[Amps] more on water cooling an amp
Jim Thomson
jim.thom at telus.net
Mon Apr 16 03:15:31 EDT 2018
Date: Fri, 13 Apr 2018 21:43:33 -0400
From: Steve Bookout <steve at nr4m.com>
To: amps at contesting.com
Subject: [Amps] more on water cooling an amp
<All,
<I just realized that I could use my Hi-pot tester to test things and
<help set it up.
<Steve
## Paul, W9AC and also John Lyles, K5PRO have a lot of experience with water cooled tubes.
## Use real distilled water. I would not use de-ionized water myself, its ion depleted.
I tested distilled water bought from local grocery store vs tap water... with just my fluke 87A DVM,
and probes inserted into a capful of distilled water, then tap water. The difference was like apples and oranges.
One extreme to the other. Blatantly obvious.

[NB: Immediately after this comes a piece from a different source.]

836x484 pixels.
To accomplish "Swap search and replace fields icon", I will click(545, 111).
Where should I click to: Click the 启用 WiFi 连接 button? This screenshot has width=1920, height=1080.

# be careful though, Paul said he got some...distilled water from wallgreens, and upon testing, it was the same resistance as plane jane
tap water. IE: wallgreens was selling you a bill of goods.
## Paul had the..when to change out the distilled water procedure.... down to a fine art. When the resistance fell below a certain threshold,
and too many contaminants in the loop, time to change out.
## Distilled water in 1 gallon plastic jugs is cheap.. just make sure its the real deal.
## Flush out your new aluminum auto tranny radiator with tap water with a garden hose for several mins, then reverse directions
on the rad, and do it again for a few minutes. Then hit it with dry air, or compressed air to get any residual moisture out. Plenty of
aluminum radiators both for Heat exchangers for super chargers, eng rads, automatic tranny coolers, eng oil coolers, AC rads etc,
that have issues, caused by residual aluminum shavings and gunk inside the rad, during the manufacturing process.